A physical 3D printed model was used to help plan reconstruction of the acetabulum using a section of the patient’s iliac crest. The model provided a much greater impression of the femoral head & acetabular surface.
A six-year-old patient presented with a late presentation of a right dysplastic left hip. Investigations showed the hip was not dislocated but contained within a very high volume socket. At the time he had undergone multiple surgeries for containment but still had a high volume acetabulum. Given the complexity of the pathology and surrounding anatomy additional information was required.

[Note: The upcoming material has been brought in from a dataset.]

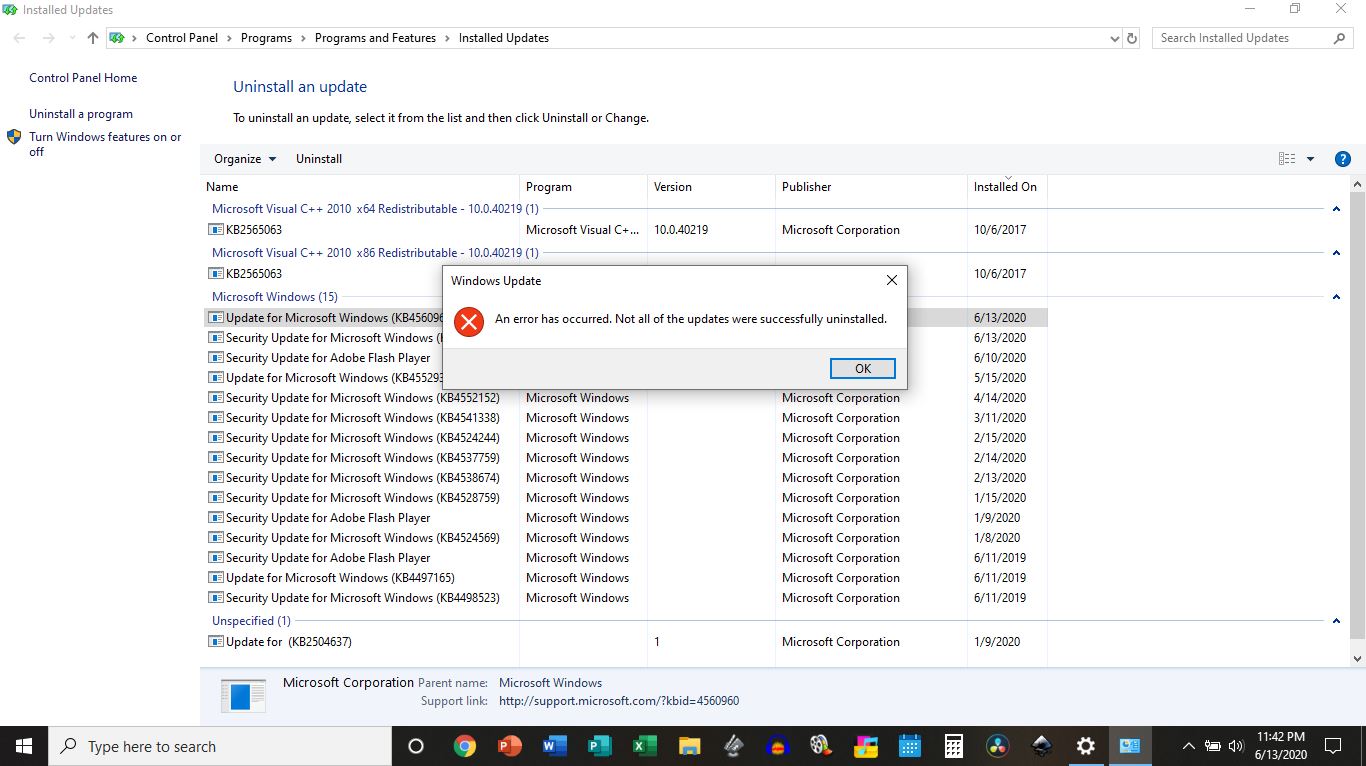Open the address bar history dropdown
The height and width of the screenshot is (766, 1366).
1115,38
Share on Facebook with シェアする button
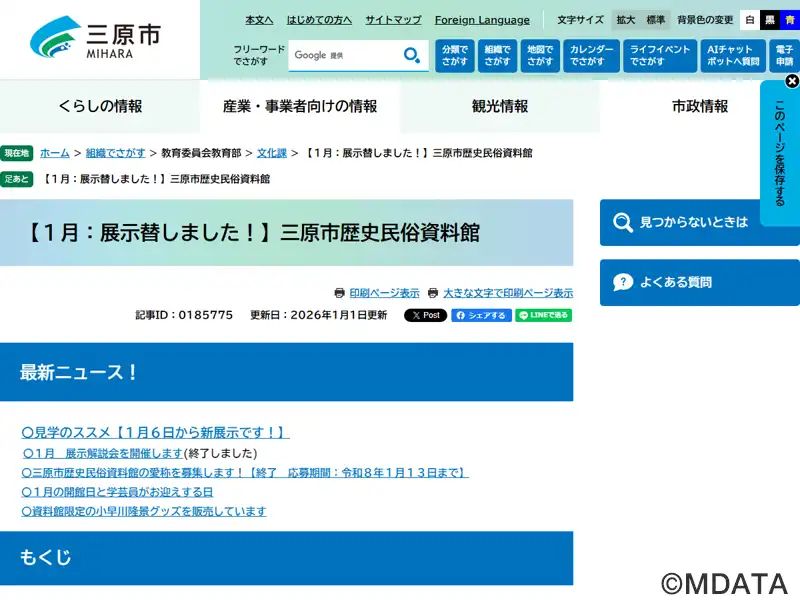The width and height of the screenshot is (800, 600). pyautogui.click(x=481, y=315)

The surgeon was provided with a 1:1 scale physical 3D model of the patient’s pelvis along with their proximal femur to show the exact size and shape of the eroded socket as well the articulating surface on the femoral head.
“The impression of the femoral head and acetabular articulation was enhanced greatly by the manufacturer of the 3D print which helped in terms of surgical planning. We were able to perform our osteotomy in the correct position giving us maximum coverage in what was quite a difficult surgical decision and the model helped us a great deal in getting the optimal correction.”
Mr. James Ballard
Consultant Orthopedic Surgeon, Royal Belfast Hospital for Sick Children, Northern Ireland
The physical 3D model offered a much better understanding of the articulating surfaces within the patient and allowed for a more accurate diagnosis of the patient’s pathology. With the physical 3D model it was discovered that there was damage to not only the acetabulum but also the femoral head through frictional wear.
Using the physical 3D printed model to assess the patient’s anatomy outside of the body and on 1:1 scale, the surgeon could properly assess the patient’s pathology. Allowing for the artificial articulation of the joint to fully assess the extent of the damage. This led to a much greater understanding of the pathology and eventual preoperative insight not available with conventional imaging.